The 59th Commission Session of the UN Economic and Social Commission for Asia and the Pacific (UNESCAP) adopted four resolutions, including one demanding commitment and political will at the highest decision-making levels to fight HIV/AIDS, calling it “a major development challenge of our times, which could unravel the many social and economic gains that the region has achieved.”

In a message urging the Commission to gird itself for the challenge, Mr. Annan told ministers and senior government officials from 47 nations: “Left unchecked AIDS can devastate millions of lives and impose big burdens on the region's health system.”

UNESCAP's Executive Secretary, Mr. Kim Hak-Su, said: “Inertia and inaction on HIV/AIDS when we can prevent death is a crime against humanity. We must act now to increase resources for targeted interventions – protect 620 million young people in the region.”

A resolution on Strengthening Social Safety in the Asia and Pacific Region, stressed that public policy on social welfare should move beyond “crisis management” to strengthening the overall social safety systems to help people manage risks.

It calls for strengthened efforts to foster social integration and an enabling environment for social development, by promoting productive employment and eradicating poverty.

Other resolutions called for full equal rights for peoples with disabilities and for promoting sustainable growth and development in the least developed countries (LDCs).

"The population of the LDCs has risen to an estimated 700 million, about 11 per cent of the world's population,” Anwarul K. Chowdhury, UN High Representative for the Least Developed Countries, Landlocked Developing Countries and Small Island Developing States, said in a statement read out for him.

“However, their share of the world's GDP is only about 0.6 per cent. After two decades of efforts to address their social and economic agenda, development remains still elusive for the 49 LDCs, of whom 13 are in the Asia-Pacific region," he added.

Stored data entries
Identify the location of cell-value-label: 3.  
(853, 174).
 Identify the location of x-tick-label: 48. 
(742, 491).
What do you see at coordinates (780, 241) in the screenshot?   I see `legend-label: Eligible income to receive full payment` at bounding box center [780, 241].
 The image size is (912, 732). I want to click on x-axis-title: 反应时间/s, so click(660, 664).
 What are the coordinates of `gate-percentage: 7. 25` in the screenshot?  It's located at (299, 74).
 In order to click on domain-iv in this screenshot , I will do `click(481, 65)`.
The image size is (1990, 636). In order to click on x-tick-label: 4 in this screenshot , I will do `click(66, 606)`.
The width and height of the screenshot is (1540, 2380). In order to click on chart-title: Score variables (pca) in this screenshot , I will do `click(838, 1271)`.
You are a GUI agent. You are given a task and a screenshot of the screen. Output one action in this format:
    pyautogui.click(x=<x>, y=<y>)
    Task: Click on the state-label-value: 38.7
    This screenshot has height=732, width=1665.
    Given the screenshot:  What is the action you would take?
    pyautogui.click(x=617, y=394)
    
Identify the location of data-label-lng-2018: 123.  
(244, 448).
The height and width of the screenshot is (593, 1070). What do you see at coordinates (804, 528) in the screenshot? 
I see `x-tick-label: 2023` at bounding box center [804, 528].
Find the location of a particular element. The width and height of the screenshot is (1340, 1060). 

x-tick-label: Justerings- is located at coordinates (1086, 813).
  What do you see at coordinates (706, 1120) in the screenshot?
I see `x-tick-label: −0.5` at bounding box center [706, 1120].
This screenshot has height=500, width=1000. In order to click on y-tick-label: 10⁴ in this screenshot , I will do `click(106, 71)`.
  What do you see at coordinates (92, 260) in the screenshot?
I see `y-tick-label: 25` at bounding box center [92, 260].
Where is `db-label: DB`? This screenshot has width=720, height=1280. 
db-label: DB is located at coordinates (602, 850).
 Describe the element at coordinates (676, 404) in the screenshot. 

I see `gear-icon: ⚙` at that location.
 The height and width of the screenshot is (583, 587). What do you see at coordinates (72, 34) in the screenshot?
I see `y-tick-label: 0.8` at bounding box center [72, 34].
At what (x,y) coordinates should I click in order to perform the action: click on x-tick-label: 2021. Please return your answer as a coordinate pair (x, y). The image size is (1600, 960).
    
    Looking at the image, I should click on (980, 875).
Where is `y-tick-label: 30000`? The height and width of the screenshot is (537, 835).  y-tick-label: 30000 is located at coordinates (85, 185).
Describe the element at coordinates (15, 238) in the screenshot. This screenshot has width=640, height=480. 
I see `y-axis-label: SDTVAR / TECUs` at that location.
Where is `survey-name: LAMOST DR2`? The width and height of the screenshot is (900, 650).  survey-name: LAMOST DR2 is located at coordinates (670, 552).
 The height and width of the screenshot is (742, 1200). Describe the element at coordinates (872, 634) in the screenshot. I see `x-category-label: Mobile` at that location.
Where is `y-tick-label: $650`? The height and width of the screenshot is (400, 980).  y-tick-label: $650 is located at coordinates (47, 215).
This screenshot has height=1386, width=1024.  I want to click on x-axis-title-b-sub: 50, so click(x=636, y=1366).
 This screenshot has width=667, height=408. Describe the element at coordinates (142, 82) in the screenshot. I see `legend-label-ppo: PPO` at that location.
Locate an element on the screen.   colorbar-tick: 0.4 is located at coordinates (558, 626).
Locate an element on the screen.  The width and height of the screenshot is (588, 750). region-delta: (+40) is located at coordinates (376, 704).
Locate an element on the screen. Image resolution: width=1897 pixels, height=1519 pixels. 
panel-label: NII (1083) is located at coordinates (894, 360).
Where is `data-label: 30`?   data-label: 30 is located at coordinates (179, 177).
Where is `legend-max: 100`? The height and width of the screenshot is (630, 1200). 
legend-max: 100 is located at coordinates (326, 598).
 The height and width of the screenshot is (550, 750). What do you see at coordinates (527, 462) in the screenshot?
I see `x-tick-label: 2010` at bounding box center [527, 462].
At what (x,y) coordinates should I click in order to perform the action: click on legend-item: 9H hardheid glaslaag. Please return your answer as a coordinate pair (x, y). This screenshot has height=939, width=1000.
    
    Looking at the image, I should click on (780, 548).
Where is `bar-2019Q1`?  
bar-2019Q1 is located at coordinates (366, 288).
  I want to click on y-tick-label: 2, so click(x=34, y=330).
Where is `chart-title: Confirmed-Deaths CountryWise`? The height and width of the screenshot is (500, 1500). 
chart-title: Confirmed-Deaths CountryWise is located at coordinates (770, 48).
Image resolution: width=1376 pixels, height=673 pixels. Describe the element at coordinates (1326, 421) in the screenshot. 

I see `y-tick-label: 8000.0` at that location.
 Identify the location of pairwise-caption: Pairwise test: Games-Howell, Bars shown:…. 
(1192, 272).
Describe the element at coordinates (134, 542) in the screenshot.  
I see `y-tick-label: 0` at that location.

*Job A*
According to the news report on the UNESCAP session, how many of the 49 LDCs are in the Asia-Pacific region?
*Job B*
Duplicate the listing word for word, from its first line through the line holding "The image size is (1990, 636).", both ends included.
The news report and the listing are unrelated material.

*Output A*
13

*Output B*
Identify the location of cell-value-label: 3.  
(853, 174).
 Identify the location of x-tick-label: 48. 
(742, 491).
What do you see at coordinates (780, 241) in the screenshot?   I see `legend-label: Eligible income to receive full payment` at bounding box center [780, 241].
 The image size is (912, 732). I want to click on x-axis-title: 反应时间/s, so click(660, 664).
 What are the coordinates of `gate-percentage: 7. 25` in the screenshot?  It's located at (299, 74).
 In order to click on domain-iv in this screenshot , I will do `click(481, 65)`.
The image size is (1990, 636). In order to click on x-tick-label: 4 in this screenshot , I will do `click(66, 606)`.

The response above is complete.